The problem is the following:
I developed an expression evaluation engine that provides a XPath-like language to the user so he can build the expressions. These expressions are then parsed and stored as an expression tree. There are many kinds of expressions, including logic (and/or/not), relational (=, !=, >, <, >=, <=), arithmetic (+, -, *, /) and if/then/else expressions.
Besides these operations, the expression can have constants (numbers, strings, dates, etc) and also access to external information by using a syntax similar to XPath to navigate in a tree of Java objects.
Given the above, we can build expressions like:
/some/value and /some/other/value
/some/value or /some/other/value
if (<evaluate some expression>) then
<evaluate some other expression>
else
<do something else>
Since the then-part and the else-part of the if-then-else expressions are expressions themselves, and everything is considered to be an expression, then anything can appear there, including other if-then-else's, allowing the user to build large decision trees by nesting if-then-else's.

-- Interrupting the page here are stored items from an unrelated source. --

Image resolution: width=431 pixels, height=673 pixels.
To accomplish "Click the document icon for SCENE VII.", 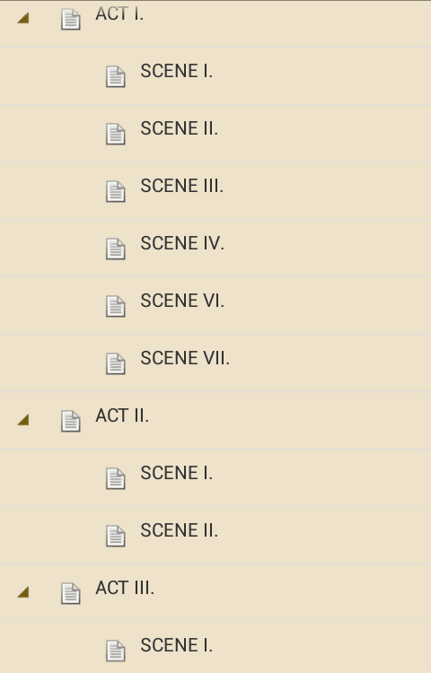I will tap(116, 364).
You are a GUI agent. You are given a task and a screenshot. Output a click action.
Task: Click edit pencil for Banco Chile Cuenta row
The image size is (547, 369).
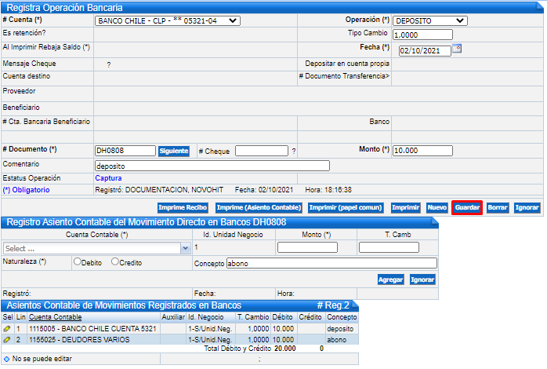tap(7, 327)
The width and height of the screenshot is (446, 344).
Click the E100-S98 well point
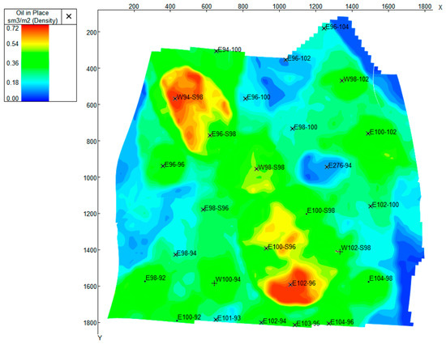(307, 214)
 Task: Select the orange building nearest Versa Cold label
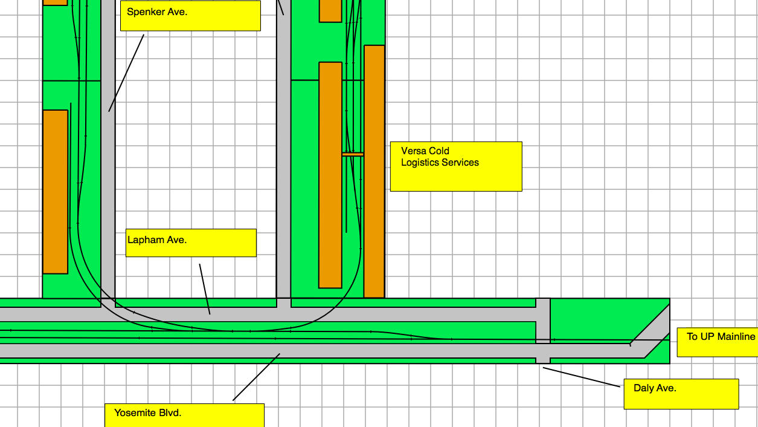click(x=374, y=171)
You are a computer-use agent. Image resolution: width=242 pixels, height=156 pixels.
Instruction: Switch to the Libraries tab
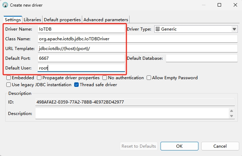(32, 20)
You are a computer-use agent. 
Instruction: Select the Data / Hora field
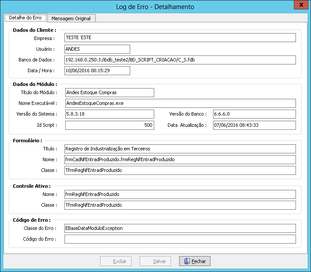tap(97, 70)
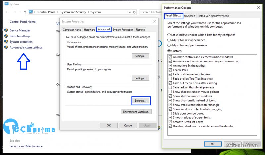265x155 pixels.
Task: Click the shield icon by Advanced system settings
Action: (6, 48)
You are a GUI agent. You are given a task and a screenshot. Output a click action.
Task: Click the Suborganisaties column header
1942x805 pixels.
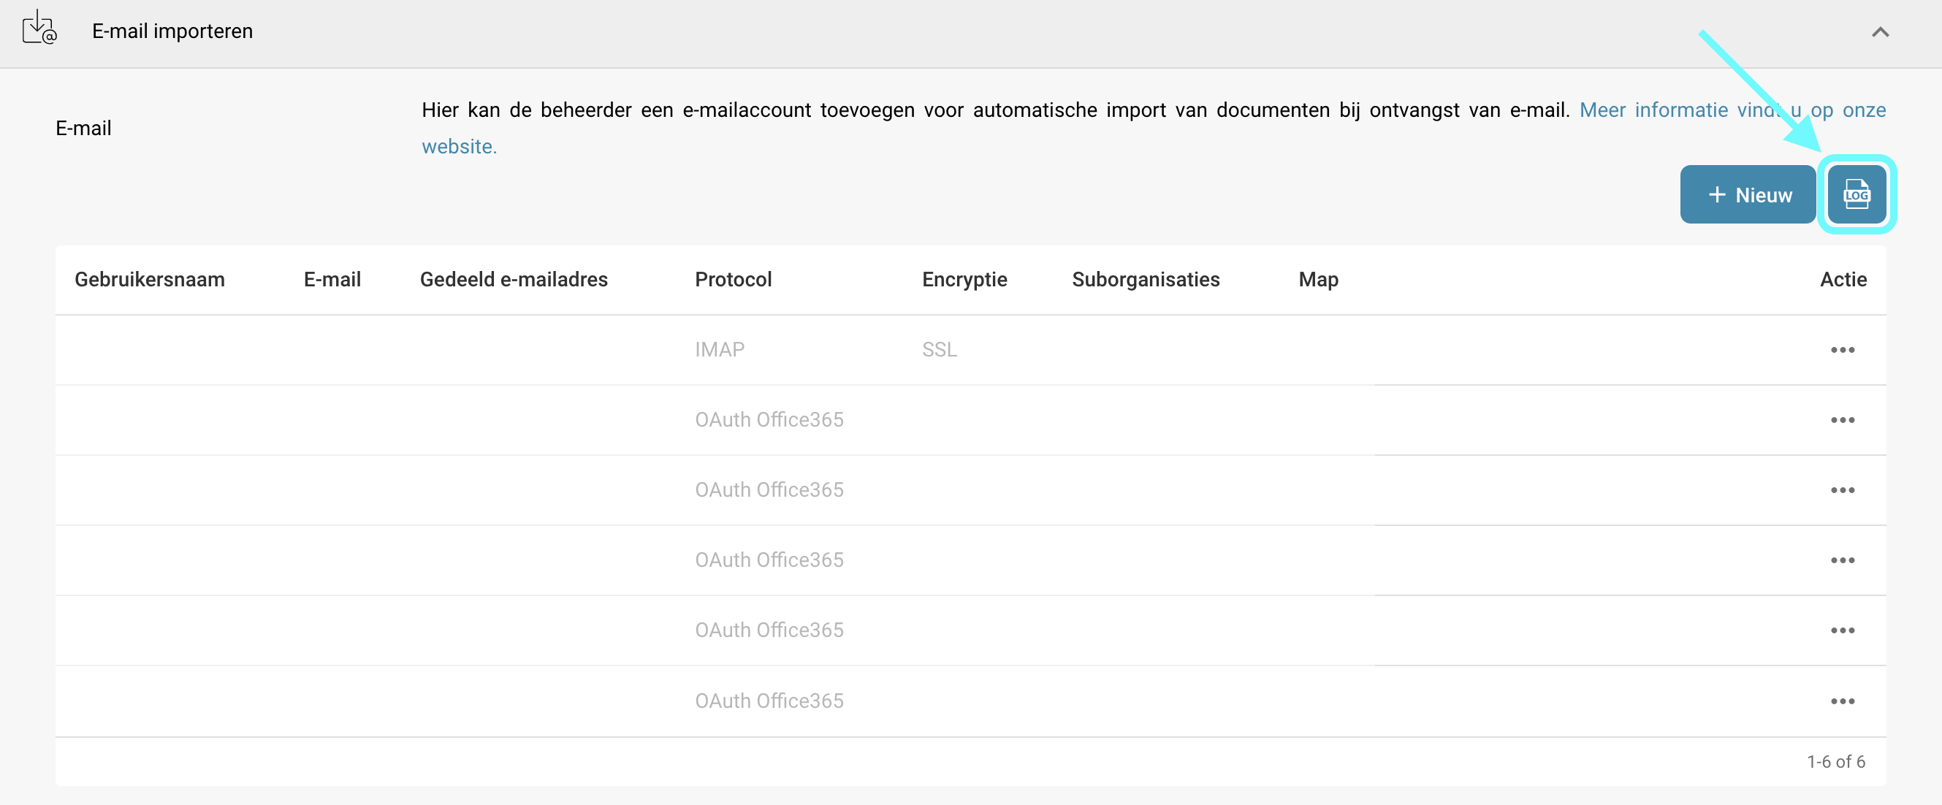(1145, 280)
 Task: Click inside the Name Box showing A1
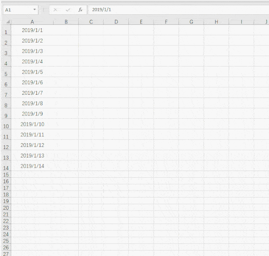point(17,10)
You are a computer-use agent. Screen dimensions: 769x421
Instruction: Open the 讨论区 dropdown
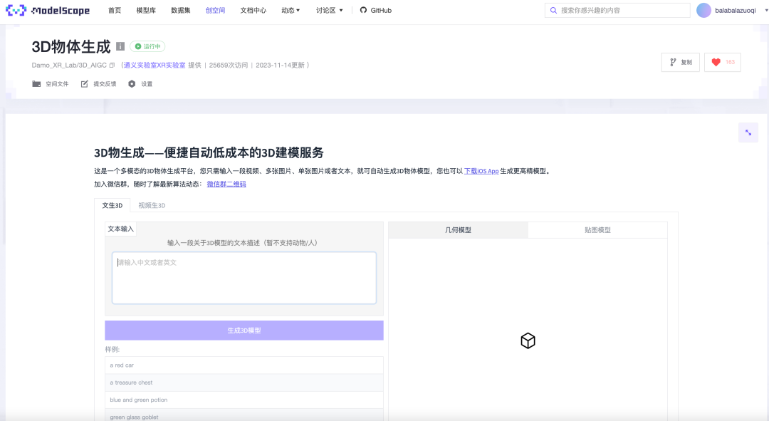point(328,10)
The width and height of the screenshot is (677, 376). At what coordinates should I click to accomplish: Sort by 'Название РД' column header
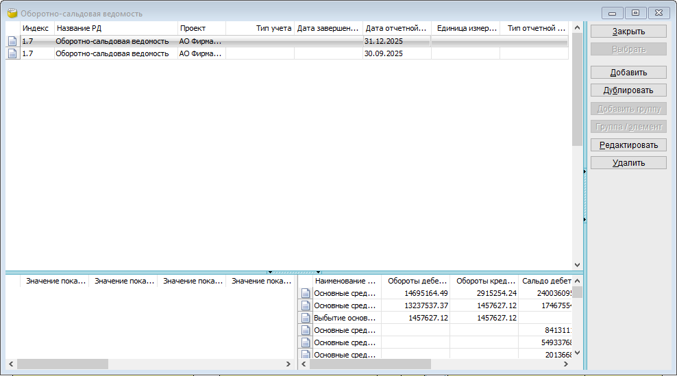(x=115, y=29)
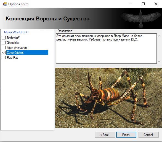162x142 pixels.
Task: Uncheck the Cave Cricket checkbox
Action: point(4,53)
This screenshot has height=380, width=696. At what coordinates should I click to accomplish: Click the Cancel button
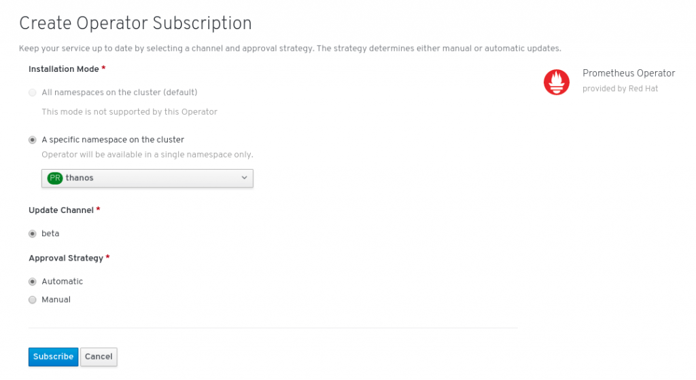click(x=99, y=357)
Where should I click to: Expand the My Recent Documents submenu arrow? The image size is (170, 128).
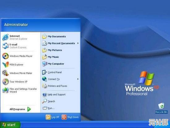click(78, 43)
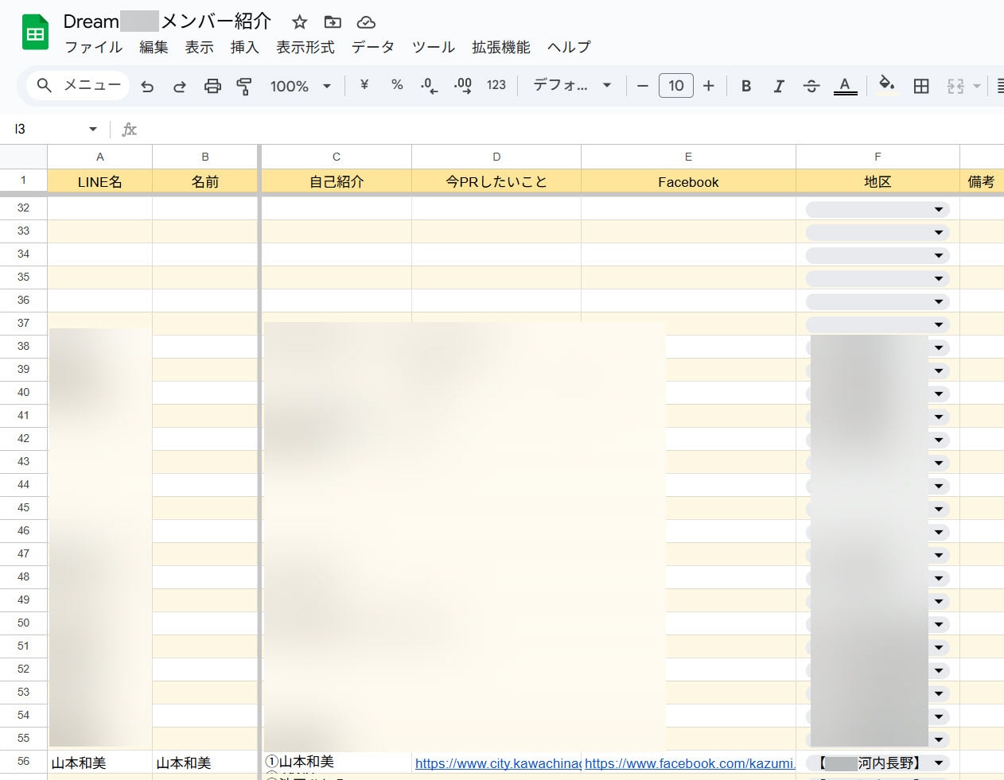Open the Facebook profile link in row 56

(689, 763)
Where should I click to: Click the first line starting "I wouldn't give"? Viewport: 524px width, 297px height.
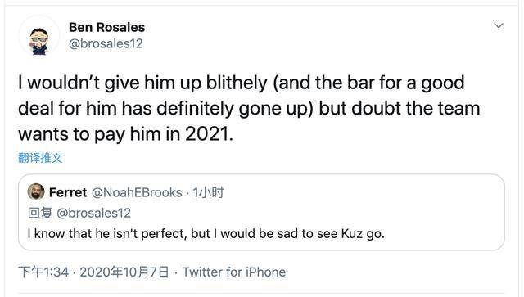tap(242, 83)
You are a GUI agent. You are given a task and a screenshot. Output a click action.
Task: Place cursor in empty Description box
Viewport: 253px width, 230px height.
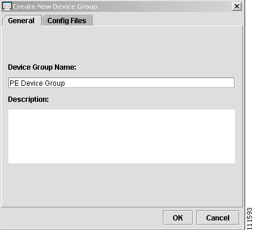point(122,136)
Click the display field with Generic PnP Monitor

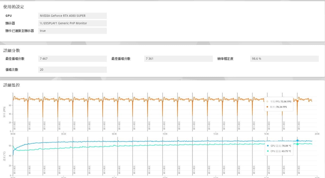[72, 23]
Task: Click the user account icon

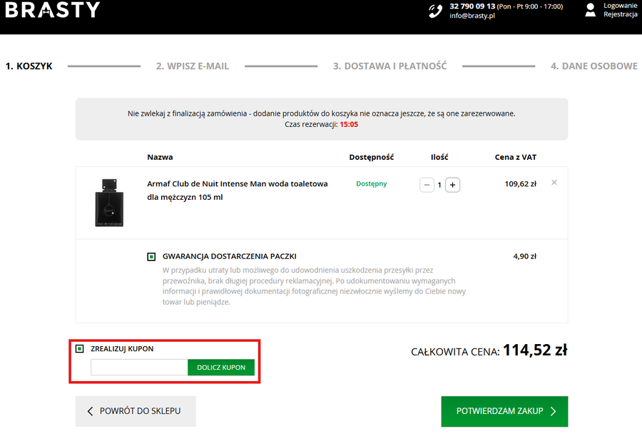Action: (590, 10)
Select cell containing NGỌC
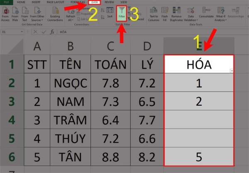This screenshot has width=249, height=173. pyautogui.click(x=71, y=83)
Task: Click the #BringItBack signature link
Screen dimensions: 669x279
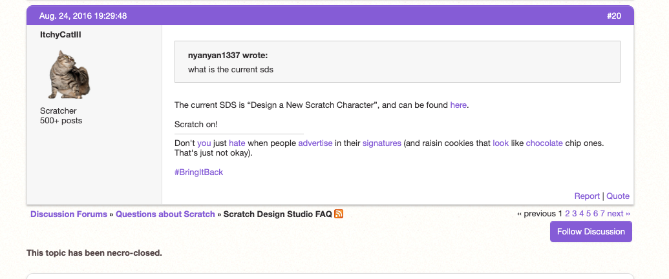Action: [198, 172]
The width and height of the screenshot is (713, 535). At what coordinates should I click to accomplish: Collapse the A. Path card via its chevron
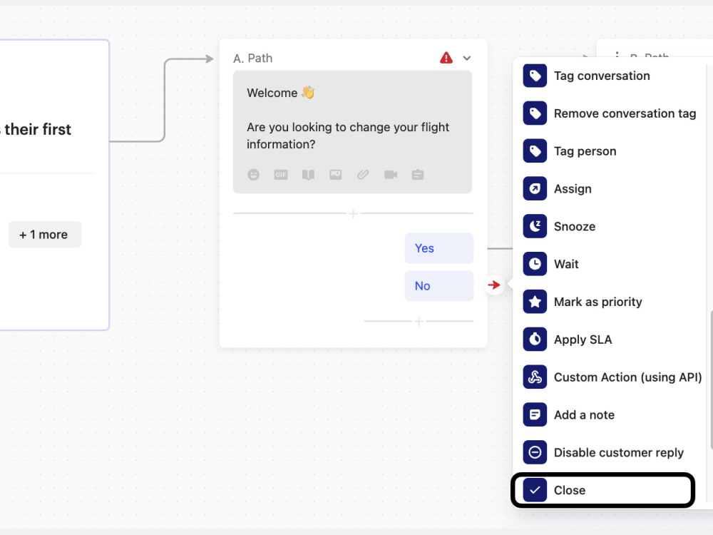[467, 58]
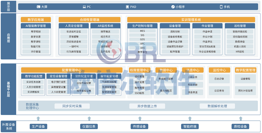
Task: Select the PAD tablet icon
Action: [127, 7]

As these expressions are built manually and prone to human error, I decided to build an automatic learning process capable of optimizing these expression trees based on the analysis of common external data. For example: in the first expression above (/some/value and /some/other/value), if the result of /some/other/value is false most of the times, we can rearrange the tree so this branch will be the left branch to take advantage of short-circuit evaluation (the right side of the AND is not evaluated since the left side already determined the result).
Another possible optimization is to rearrange nested if-then-else expressions (decision trees) so the most frequent path taken, based on the most common external data used, will be executed sooner in the future, avoiding unnecessary evaluation of some branches most of the times.
Do you have any ideas on what would be the best or recommended approach/algorithm to use to perform this automatic refactoring of these expression trees?